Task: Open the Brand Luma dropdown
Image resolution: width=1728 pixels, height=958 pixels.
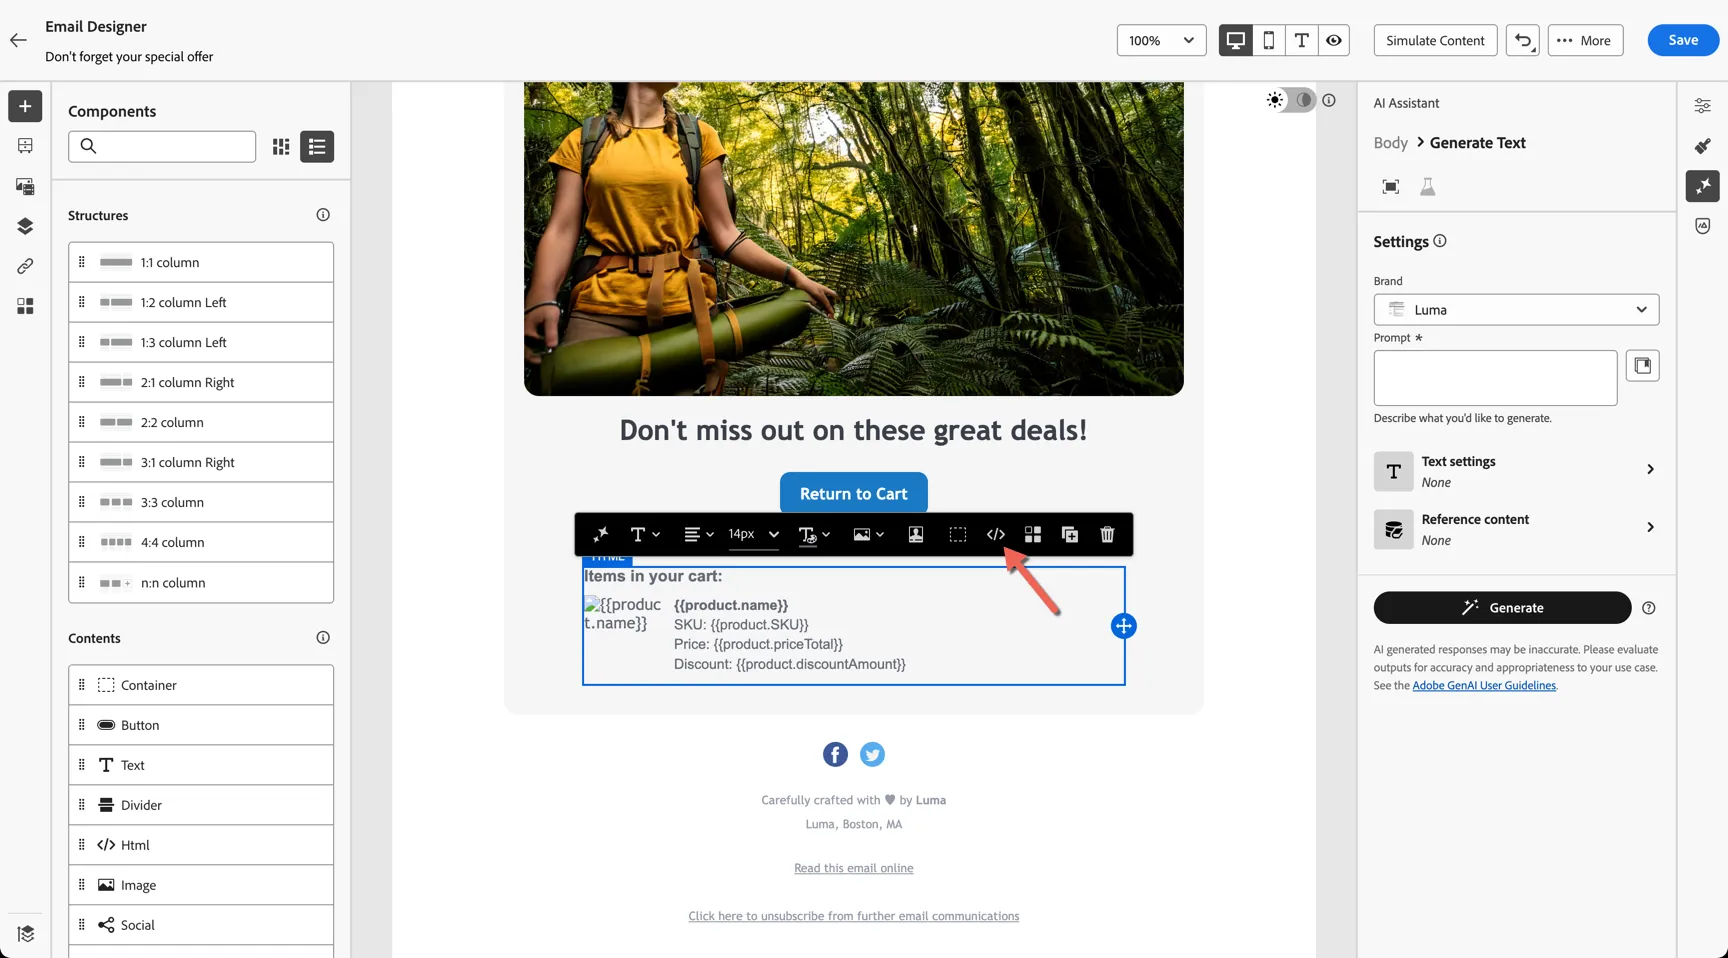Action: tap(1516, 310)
::::::::
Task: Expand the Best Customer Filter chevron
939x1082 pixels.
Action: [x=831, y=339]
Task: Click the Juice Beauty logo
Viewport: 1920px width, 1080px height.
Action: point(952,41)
::::::::
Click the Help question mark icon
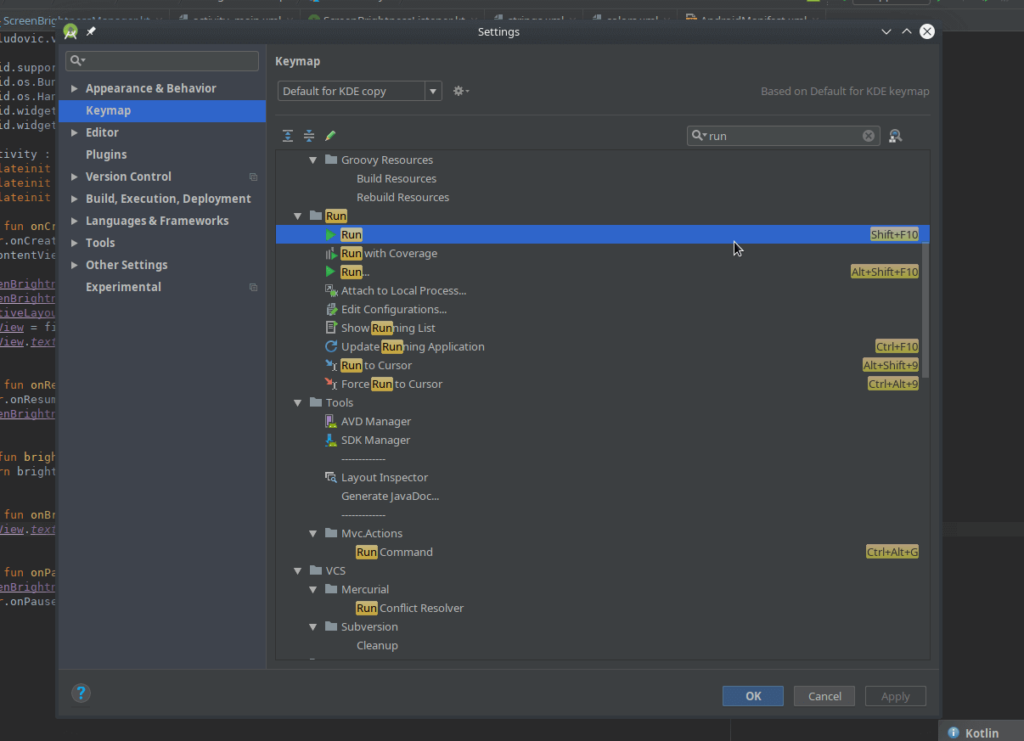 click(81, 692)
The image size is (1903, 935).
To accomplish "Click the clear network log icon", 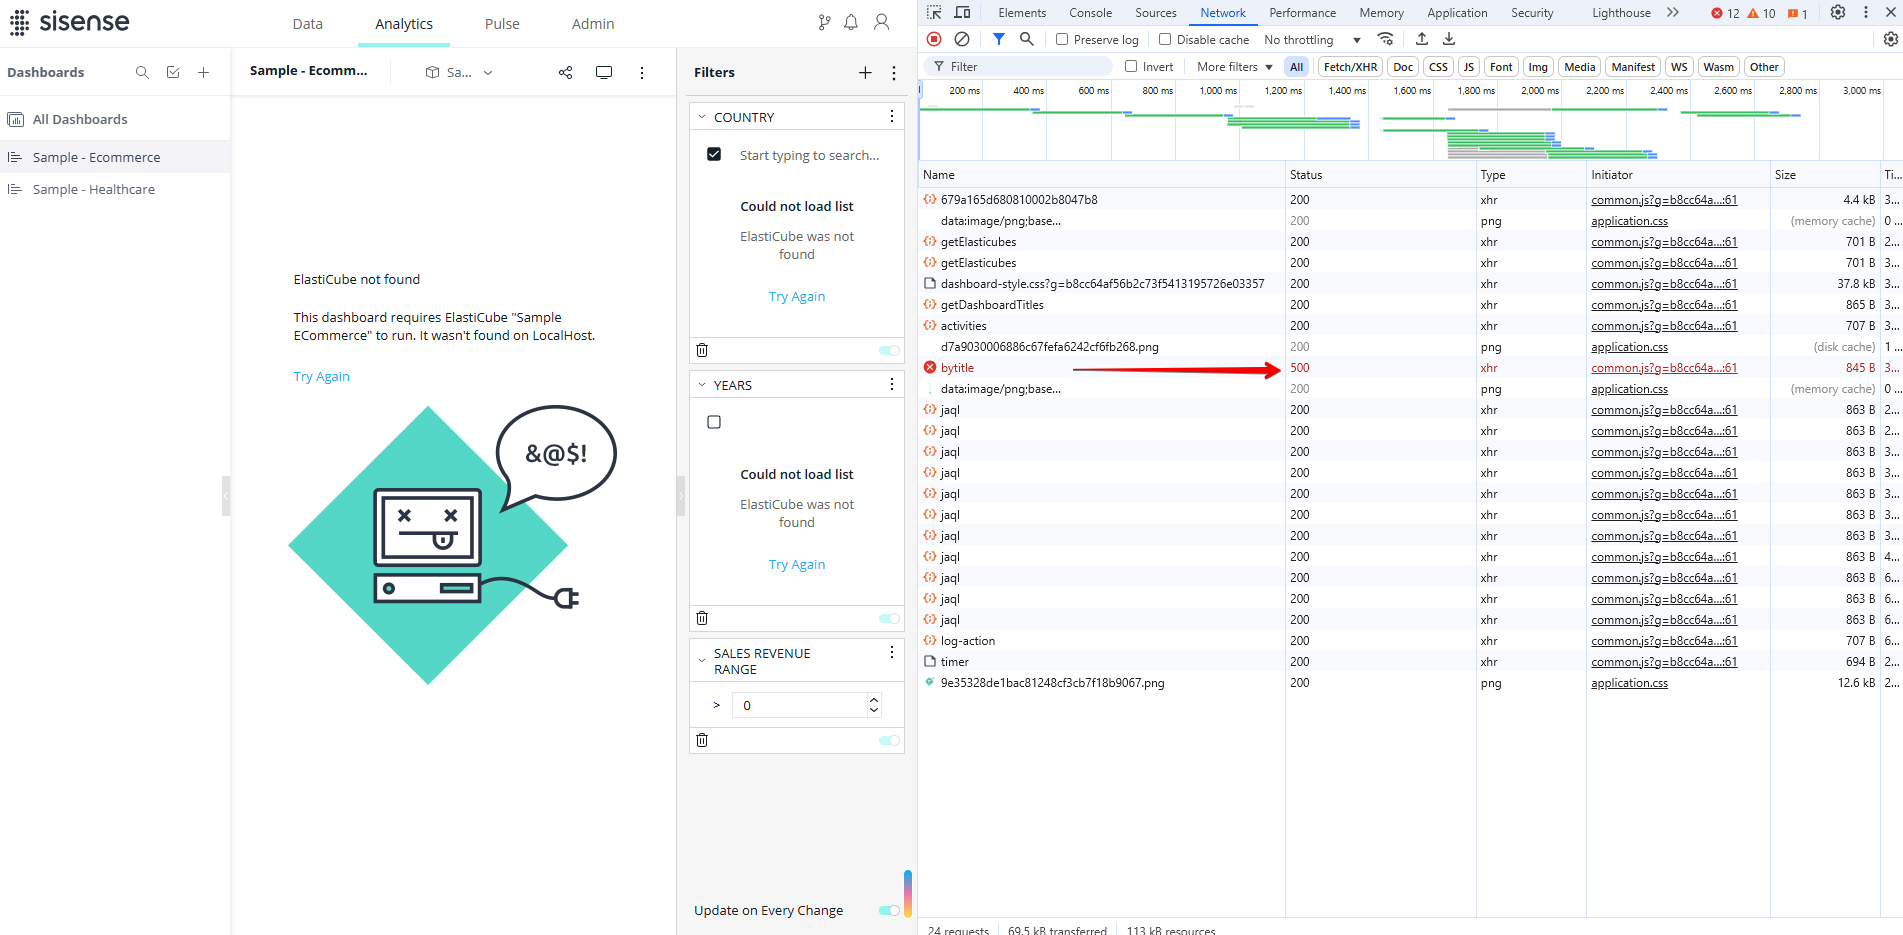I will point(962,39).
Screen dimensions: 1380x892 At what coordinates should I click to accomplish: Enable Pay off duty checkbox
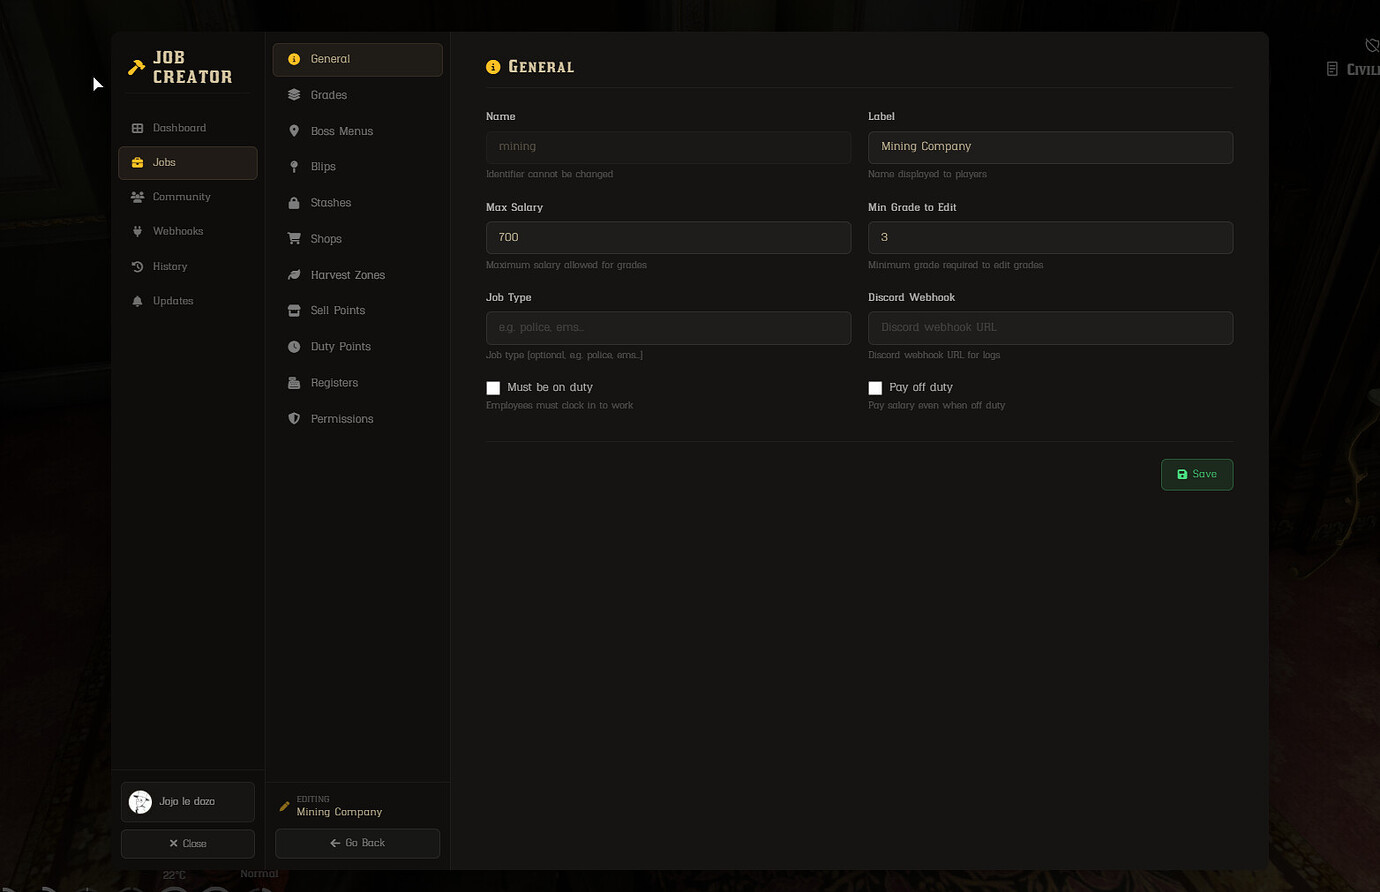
::::::::
## Requisitos do exercício
Repita, sem nenhuma alteração, tudo o que está nos dados acima desde a linha que contém "Task: Open the Brand Luma dropdown" até a linha que contém "Action: tap(1516, 310)", incluindo as duas. Não inclua as imagens na resposta.

## Resultado da tarefa
Task: Open the Brand Luma dropdown
Image resolution: width=1728 pixels, height=958 pixels.
Action: tap(1516, 310)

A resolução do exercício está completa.